Q.インボイスを発行できない免税事業者等からの課税仕入れであっても、経過措置として令和5年10月1日から令和8年9月30日までは、消費税額の80%相当額について仕入税額控除を受けられるそうですが、どのように会計処理すればよいのでしょうか。
A.税抜経理方式の場合、仕入税額控除が受けられる80%相当額は、仮払消費税として処理し、仕入税額控除が受けられない20%相当額は、その金額を取引対価の額に含めることになります。
●仕訳例(本則課税・税抜経理)
令和5年ll月1日に免税事業者が営む国内の店舗において事務用備品を購入し、代金として55,000円を支払いました。備品消耗品費:51,000/現預金55,000
仮払消費税:4,000※TKC財務会計システムでは、課税区分[52] ([62]、[72])で入力した分について、課税仕入れを行った期間に応じた控除割合(80%・50%・0%)で自動計算されます。
なお、減価償却資産を購入した場合の少額減価償却資産の特例の判定や、交際費等の範囲から1人当たり5,000円以下の飲食費を除外する場合の判定には、仕入税額控除が受けられない20%相当額を含めた金額で判定することになるため注意が必要です。
この経過措置の適用を受けるには、
①免税事業者等から区分記載請求書と同様の事項が記載された請求書等の保存
②80%控除の特例を受ける課税仕入れである旨を記載した帳簿(仕訳帳・元帳)の保存が必要です。
Q.従業員に支給する通勤手当は課税仕入れとして扱ってきましたが、従業員からはインボイスをもらうことができません。どうすればよいでしょうか。
A.賃金規定等に基づいて従業員に支給した通勤手当(通勤に通常必要と認められる部分の金額)については、一定事項を記載した帳簿のみの保存で仕入税額控除が認められます。なお、「一定事項を記載した帳簿」とは、仕訳帳・元帳の摘要欄などに、次の事項を記載したものが該当します。
➀課税仕入れの相手方の氏名又は名称
②課税仕入れを行った年月日
③課税仕入れに係る資産又は役務の内容
④課税仕入れに係る支払対価の額
⑤課税仕入れが通勤手当の支給に該当する旨
※通勤手当を支給した従業員の住所の記載は不要
Q.従業員の出張に伴う出張旅費、宿泊費、日当を支給する場合や従業員による立替払いを精算する場合、インボイスは必要なのでしょうか。
A.出張旅費等については、出張旅費規程等に基づいて支給するか、従業員による立替払いの精算かによって対応が異なります。
(1)出張旅費規程等に基づく実費相当額や日当を従業員に支給する場合一定事項を記載した帳簿のみの保存で仕入税額控除が受けられます。
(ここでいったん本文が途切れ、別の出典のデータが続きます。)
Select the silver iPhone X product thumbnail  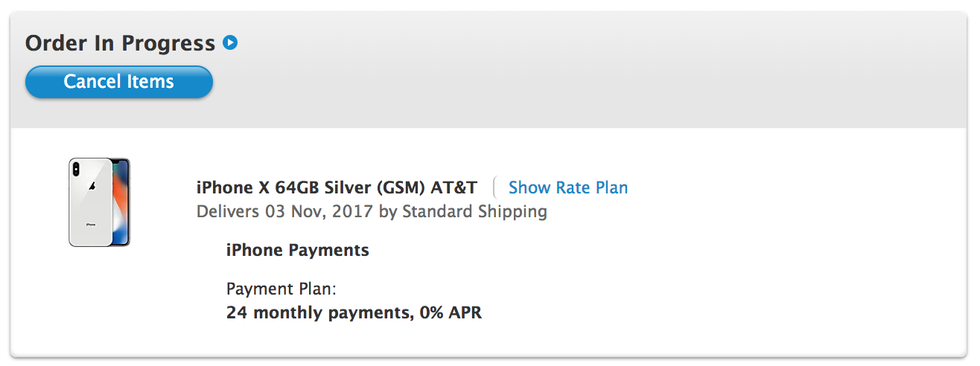coord(99,202)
(2)従業員の立替払いを精算する場合原則として「会社宛てのインボイス」が必要になります。
「従業員宛てのインボイス」の場合は、この他に従業員が作成した「立替金精算書」等も必要になります。
Q.インボイスの保存が免除されている3万円未満の公共交通機関(電車・バス・船舶)の交通費(公共交通機関特例)について、気を付けることは何ですか。
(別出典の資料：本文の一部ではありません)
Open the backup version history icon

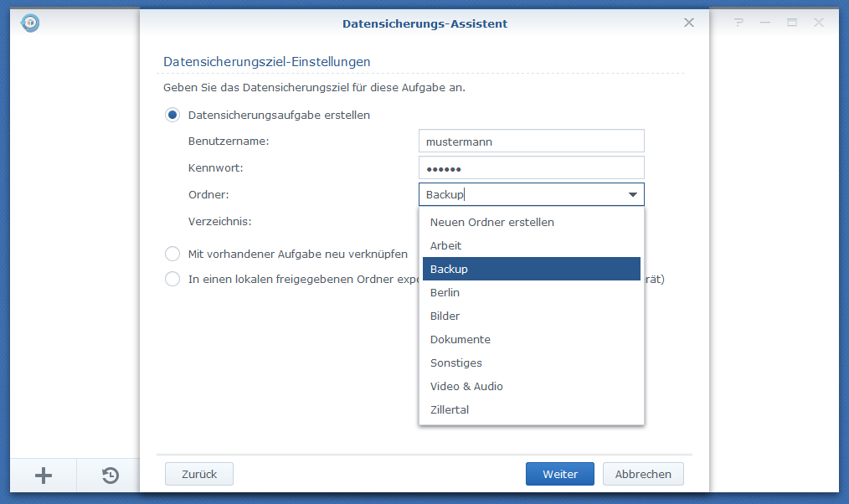(109, 476)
A.「3万円未満」は、1回の取引の税込金額で判定します。例えば、鉄道の乗車券を購入する際、片道3万円未満でも往復で購入して3万円以上だとインボイスが必要になります。あるいは、1人分は3万円未満でも、複数人分をまとめて購入して3万円以上であればインボイスが必要です。なお、航空運賃やタクシー代、時間貸し駐車場の料金等は、インボイスの保存が必要となるため注意してください。
Q.従業員が、業務に必要な備品等を立替払いで購入した際、会社宛てではなく従業員宛てのインボイスを受け取りました。どうすればいいでしょうか。
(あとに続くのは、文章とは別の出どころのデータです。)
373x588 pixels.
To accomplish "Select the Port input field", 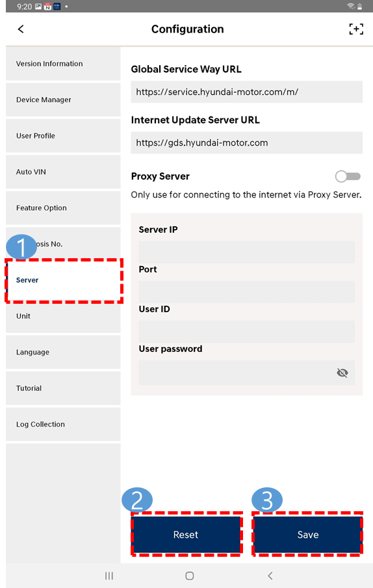I will 247,292.

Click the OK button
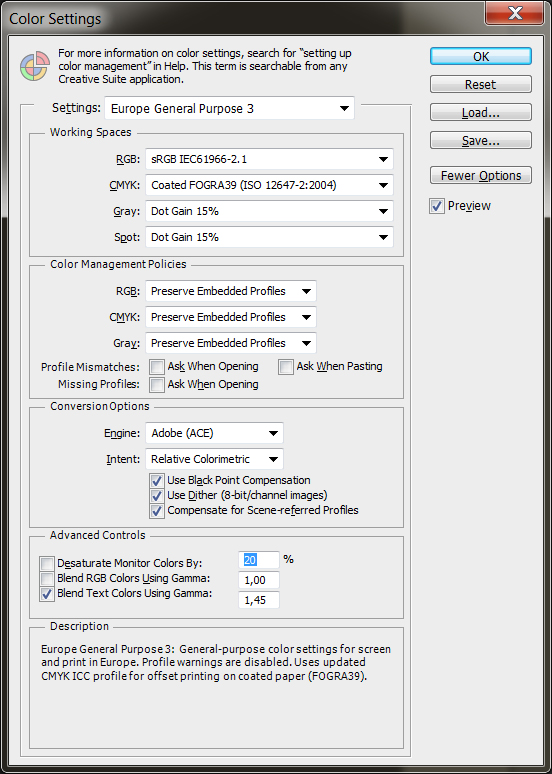481,56
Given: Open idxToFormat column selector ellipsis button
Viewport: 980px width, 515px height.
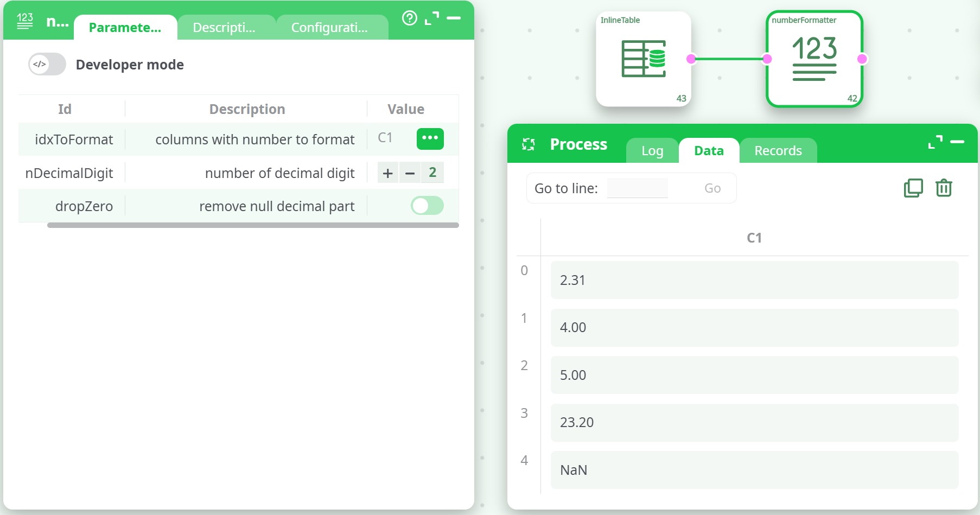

A.従業員宛てのインボイスとともに、従業員が作成した「立替金精算書」等を保存しておきます。
Q.リース取引は賃貸借処理をしています。毎月計上するリース料について、インボイスの保存が必要でしょうか。
A.令和5年10月1日以後のリース資産の引き渡しの場合、リース会社(貸手)は、引き渡し時に売買処理を行い、当該リース取引の金額に対するインボイスを発行します。借手は、引き渡しに受け取ったインボイスを保存することで、リース料を賃貸借処理するつど、仕入税額控除が認められます。